Los muertos que vienen luego, los muertos no narrados, a quienes conocimos y nos dejaron, nuestros muertos vividos, caen sobre nosotros en mitad de un relato aún no concluido y les hacemos sitio como nos han enseñado. El duelo consiste en eso, y la mayoría de las veces funciona. Se encaja, se reordena y tarde o temprano sucede un remedo de olvido. Encajar, reordenar, ir a la búsqueda de un sentido que se resiste. La escritura, salvo por el hecho de que busca fijar más que olvidar, opera de forma parecida. Cartografía la realidad trazando mapas probables. Por eso resulta natural que los dotados para ella la utilicen en el duelo. A menudo para completar el relato que quedó interrumpido o compensar lo inconcluso; en ocasiones para levantar acta de una experiencia tan significativa que no requiere adornos ni manipulaciones -un amor puro, un latrocinio meticuloso, una aberración-; y en otras para nada más que aullar. A menudo para las tres cosas.
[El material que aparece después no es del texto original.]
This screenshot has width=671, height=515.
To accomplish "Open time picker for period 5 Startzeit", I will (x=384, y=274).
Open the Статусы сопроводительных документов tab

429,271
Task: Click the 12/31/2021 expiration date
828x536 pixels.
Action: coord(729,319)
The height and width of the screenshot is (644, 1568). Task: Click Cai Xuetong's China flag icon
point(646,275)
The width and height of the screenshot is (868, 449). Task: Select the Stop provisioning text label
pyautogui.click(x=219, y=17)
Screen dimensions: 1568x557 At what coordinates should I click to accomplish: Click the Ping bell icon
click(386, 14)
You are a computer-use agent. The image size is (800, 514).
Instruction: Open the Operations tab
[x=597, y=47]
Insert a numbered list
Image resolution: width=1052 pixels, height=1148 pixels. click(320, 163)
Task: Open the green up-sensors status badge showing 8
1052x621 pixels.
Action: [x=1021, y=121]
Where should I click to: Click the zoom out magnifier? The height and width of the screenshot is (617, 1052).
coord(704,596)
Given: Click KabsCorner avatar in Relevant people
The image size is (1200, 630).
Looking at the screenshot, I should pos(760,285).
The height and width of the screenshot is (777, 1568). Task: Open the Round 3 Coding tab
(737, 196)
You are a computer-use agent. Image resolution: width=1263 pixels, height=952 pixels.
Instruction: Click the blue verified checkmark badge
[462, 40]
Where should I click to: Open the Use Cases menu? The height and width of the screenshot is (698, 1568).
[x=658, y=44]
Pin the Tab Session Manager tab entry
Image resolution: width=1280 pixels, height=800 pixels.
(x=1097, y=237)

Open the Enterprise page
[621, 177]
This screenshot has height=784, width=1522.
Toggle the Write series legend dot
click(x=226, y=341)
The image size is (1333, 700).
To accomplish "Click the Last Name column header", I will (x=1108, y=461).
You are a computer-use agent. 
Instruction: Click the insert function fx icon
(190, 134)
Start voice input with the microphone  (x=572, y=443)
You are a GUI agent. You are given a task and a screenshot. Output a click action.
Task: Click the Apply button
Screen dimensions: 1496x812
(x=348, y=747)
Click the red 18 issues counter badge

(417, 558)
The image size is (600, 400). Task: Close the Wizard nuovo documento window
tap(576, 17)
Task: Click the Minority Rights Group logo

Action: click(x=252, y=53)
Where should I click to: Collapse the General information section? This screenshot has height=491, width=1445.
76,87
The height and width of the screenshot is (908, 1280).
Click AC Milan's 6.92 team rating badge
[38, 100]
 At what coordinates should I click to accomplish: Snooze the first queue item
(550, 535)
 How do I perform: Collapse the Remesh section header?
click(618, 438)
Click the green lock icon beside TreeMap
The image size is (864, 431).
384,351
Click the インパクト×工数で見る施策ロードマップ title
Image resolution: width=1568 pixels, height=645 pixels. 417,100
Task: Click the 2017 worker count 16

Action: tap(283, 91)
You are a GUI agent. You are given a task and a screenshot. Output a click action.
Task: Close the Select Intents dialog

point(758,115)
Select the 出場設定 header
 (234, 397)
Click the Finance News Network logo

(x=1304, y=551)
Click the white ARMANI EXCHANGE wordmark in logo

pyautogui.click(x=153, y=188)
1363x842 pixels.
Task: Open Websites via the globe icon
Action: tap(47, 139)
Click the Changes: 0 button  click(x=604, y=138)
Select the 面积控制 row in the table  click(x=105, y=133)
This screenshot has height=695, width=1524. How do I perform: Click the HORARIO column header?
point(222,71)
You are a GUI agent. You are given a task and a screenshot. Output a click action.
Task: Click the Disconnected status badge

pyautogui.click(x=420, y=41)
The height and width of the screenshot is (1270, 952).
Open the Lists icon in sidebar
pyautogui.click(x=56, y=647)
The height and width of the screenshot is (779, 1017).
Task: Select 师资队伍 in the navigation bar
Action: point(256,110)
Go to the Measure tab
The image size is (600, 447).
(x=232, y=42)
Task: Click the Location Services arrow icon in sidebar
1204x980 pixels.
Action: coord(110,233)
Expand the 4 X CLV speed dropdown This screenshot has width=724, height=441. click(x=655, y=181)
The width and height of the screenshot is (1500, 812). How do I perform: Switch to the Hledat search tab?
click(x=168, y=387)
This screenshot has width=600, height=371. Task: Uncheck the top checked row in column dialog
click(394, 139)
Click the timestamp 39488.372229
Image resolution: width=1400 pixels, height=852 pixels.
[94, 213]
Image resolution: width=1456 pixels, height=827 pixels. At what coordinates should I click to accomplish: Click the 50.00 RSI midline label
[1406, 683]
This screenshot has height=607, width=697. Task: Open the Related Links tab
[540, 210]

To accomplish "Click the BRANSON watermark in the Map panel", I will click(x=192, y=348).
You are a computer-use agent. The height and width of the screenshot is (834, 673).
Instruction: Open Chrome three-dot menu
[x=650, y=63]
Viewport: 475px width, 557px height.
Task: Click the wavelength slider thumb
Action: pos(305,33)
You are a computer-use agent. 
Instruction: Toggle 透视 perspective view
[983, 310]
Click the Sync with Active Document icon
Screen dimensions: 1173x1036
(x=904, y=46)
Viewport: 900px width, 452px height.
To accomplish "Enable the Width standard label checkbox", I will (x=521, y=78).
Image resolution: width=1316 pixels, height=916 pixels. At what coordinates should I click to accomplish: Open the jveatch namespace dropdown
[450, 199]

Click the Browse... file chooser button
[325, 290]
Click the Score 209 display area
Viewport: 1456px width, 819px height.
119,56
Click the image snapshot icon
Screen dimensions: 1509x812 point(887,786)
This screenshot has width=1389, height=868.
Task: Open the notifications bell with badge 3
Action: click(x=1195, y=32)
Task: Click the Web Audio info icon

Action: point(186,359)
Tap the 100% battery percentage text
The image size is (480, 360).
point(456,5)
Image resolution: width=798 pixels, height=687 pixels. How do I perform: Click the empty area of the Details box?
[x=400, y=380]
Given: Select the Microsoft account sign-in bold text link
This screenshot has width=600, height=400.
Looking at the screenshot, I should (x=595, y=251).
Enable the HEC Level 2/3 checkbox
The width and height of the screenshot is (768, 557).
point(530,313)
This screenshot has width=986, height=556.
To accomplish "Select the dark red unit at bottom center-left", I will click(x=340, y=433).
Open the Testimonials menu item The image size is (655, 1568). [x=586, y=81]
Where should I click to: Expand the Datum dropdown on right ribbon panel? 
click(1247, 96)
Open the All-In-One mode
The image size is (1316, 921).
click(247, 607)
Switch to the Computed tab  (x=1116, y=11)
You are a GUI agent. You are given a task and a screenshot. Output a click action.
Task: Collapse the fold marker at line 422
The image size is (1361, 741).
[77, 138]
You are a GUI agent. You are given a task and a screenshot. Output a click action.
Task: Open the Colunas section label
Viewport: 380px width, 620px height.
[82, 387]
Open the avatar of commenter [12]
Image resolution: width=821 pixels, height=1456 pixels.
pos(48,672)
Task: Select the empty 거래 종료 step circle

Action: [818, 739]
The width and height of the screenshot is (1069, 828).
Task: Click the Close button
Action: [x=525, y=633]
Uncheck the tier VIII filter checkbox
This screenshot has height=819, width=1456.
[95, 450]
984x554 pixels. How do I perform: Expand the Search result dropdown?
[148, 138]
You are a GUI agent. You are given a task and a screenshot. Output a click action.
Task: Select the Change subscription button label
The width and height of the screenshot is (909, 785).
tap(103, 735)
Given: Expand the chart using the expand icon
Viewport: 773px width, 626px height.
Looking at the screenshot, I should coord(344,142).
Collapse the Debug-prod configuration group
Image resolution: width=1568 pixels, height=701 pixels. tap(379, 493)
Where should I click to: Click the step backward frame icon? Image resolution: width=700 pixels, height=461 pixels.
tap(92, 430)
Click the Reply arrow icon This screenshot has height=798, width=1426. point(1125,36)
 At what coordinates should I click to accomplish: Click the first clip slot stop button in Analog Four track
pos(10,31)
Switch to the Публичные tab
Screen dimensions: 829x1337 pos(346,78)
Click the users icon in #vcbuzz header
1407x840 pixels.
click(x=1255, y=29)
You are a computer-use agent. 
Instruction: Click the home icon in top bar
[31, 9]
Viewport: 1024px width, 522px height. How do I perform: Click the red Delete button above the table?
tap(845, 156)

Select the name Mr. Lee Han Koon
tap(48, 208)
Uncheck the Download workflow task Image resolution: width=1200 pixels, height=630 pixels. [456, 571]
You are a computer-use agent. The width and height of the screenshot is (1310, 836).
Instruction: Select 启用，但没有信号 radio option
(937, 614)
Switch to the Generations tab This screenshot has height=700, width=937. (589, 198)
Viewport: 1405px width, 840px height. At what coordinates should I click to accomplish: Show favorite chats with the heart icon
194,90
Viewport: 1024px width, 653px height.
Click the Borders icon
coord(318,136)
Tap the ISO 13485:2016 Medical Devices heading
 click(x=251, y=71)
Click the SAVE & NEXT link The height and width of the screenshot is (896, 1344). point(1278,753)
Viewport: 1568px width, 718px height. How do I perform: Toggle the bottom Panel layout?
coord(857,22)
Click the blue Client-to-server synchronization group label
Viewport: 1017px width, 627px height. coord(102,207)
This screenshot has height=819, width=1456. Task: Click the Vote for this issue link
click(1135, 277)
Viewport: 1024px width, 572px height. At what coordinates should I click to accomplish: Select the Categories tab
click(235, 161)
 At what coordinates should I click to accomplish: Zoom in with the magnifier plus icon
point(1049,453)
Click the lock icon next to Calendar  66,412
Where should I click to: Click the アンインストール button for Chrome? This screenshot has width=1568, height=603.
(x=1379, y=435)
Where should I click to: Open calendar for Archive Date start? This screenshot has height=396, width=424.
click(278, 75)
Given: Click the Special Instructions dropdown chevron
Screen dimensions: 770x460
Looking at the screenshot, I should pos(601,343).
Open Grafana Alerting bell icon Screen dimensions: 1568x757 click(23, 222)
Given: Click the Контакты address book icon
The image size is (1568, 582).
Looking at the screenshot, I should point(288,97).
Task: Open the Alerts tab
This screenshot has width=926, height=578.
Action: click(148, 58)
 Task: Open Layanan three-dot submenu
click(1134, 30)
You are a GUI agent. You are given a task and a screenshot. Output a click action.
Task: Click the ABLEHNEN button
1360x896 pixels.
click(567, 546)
La muerte de un ser querido es el momento del dolor supremo, cuando vuelves a tomar conciencia del tiempo, rindes cuentas y prefiguras tu muerte. 

Después de publicar Tiempo de vida, la novela autobiográfica que escribí tras la pérdida de mi padre, en varias entrevistas me mostré desdeñoso con un tipo de literatura a la que llamaba terapéutica. Se trataba de un concepto confuso en el que englobaba dos fenómenos distintos: cierta idea de la escritura ligada a la curación -una suerte de autoayuda sofisticada- y el vómito descongestivo, catárquico, que se desentiende de búsquedas más elevadas para conformarse con la impresión de autenticidad. Creyendo que así reivindicaba para mi libro un espacio eminentemente literario, era víctima del prejuicio. Repetía boutades aprendidas. Ahora no utilizaría peyorativamente el adjetivo terapéutico. Cuando es buena, la literatura explora zonas problemáticas de la realidad frente a las cuales no caben las respuestas unívocas y por eso no busca tranquilizar ni consolar. Se convierte en vida, igual de incontestable y de cruel. Sin embargo, no por eso deja de ser terapéutica, en cierto modo, al menos para quien la escribe. Nadie pasaría tantas horas sentado, apartado del mundo, si no encontrara alguna recompensa. ¿Y qué recompensa podemos obtener tras un golpe cruento del destino? Si olvidamos a los creyentes y a los cínicos -unos porque confían en una trascendencia tras la cual todo lo torcido encontrará explicación y recompensa, y los otros porque no creen en nada-, supongo que algo tan básico como arrancar al sinsentido un espacio, no necesariamente moral, desde el que juzgarlo. Básico porque es a la vez evidente y necesario. 

¿Y el lector? Lo mismo.

La literatura, como el arte en general, está orgánicamente ligada a su tiempo, comparte un mismo aparato sanguíneo con las sociedades que la alumbran, responde a sus necesidades y, gracias a eso, pueden ser el espejo en el que estas se buscan. Los libros que llamamos intemporales, los clásicos, no nacen en un no tiempo. Lo proyectan

Dice Siri Husvedt en un ensayo sobre sus lecturas durante el confinamiento, recopilado en el volumen Madres, padres y demás: «La pregunta es: si estás en casa y te encuentras bien, tienes suficiente comida y puedes concentrarte en un buen libro, ¿lees para acercarte o para alejarte de tu miedo? La lectura como consuelo y evasión es fácil de explicar. Pero ¿por qué leer sobre lo que te asusta? Desde que Aristóteles empleó en su poética la palabra catarsis sin explicar exactamente a qué se refería, a los filósofos les ha desconcertado el hecho innegable de que se obtiene un extraño placer del arte que describe sucesos terribles».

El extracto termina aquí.